Reproduce each line, exactly, from the one containing "Select Staffing &" through the end of the material. Exclude pictures.

····················

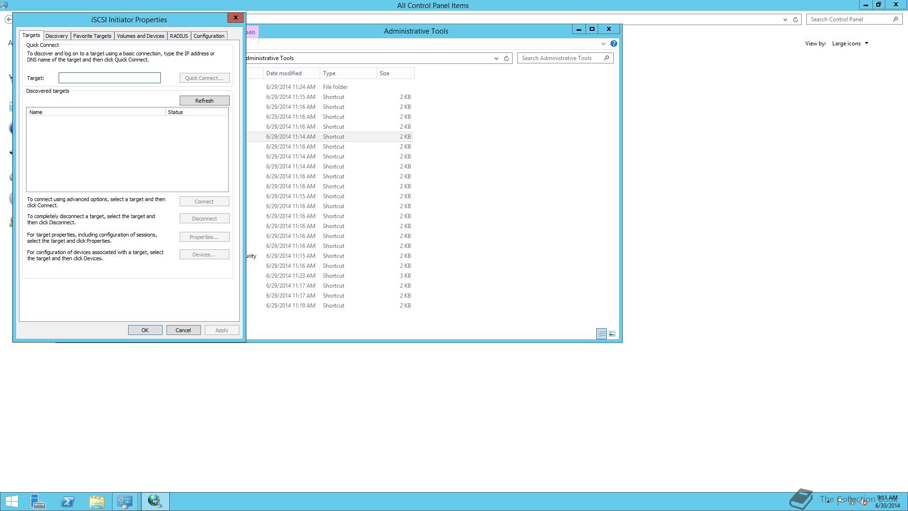908x511 pixels.
Task: Open the Volumes and Devices tab
Action: point(140,36)
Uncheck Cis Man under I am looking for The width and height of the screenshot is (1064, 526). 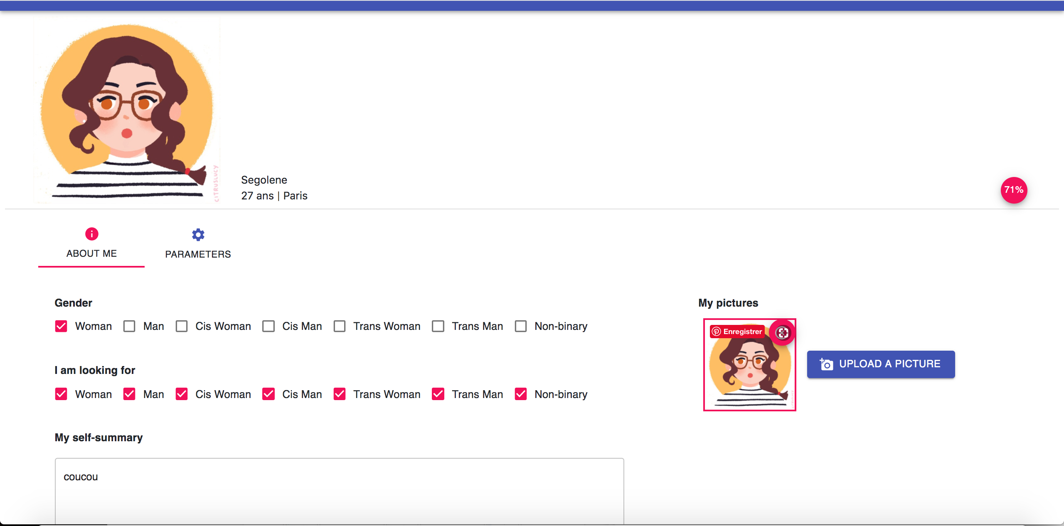[268, 394]
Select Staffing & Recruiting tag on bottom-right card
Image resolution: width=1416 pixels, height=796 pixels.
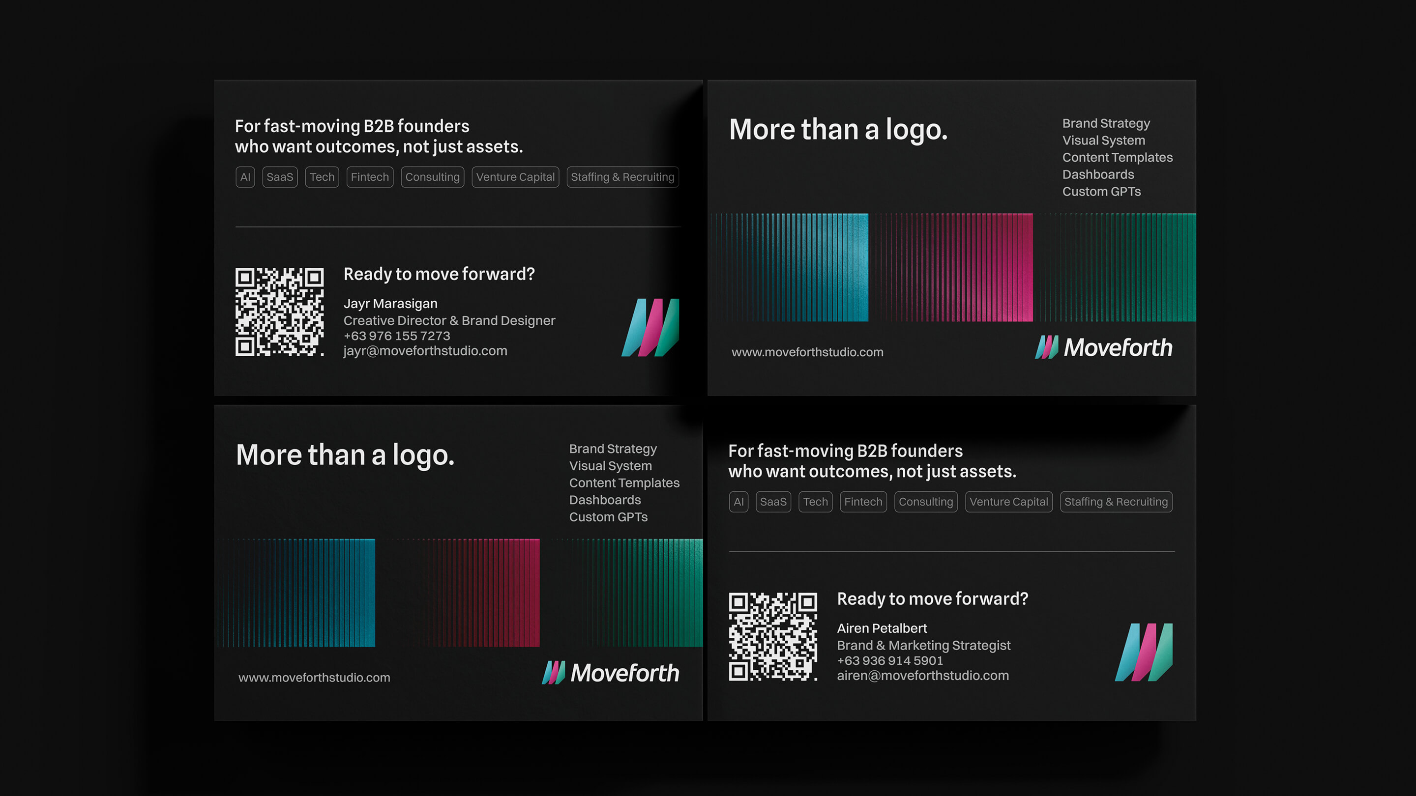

····················

> Exercise result:
Select Staffing & Recruiting tag on bottom-right card
Image resolution: width=1416 pixels, height=796 pixels.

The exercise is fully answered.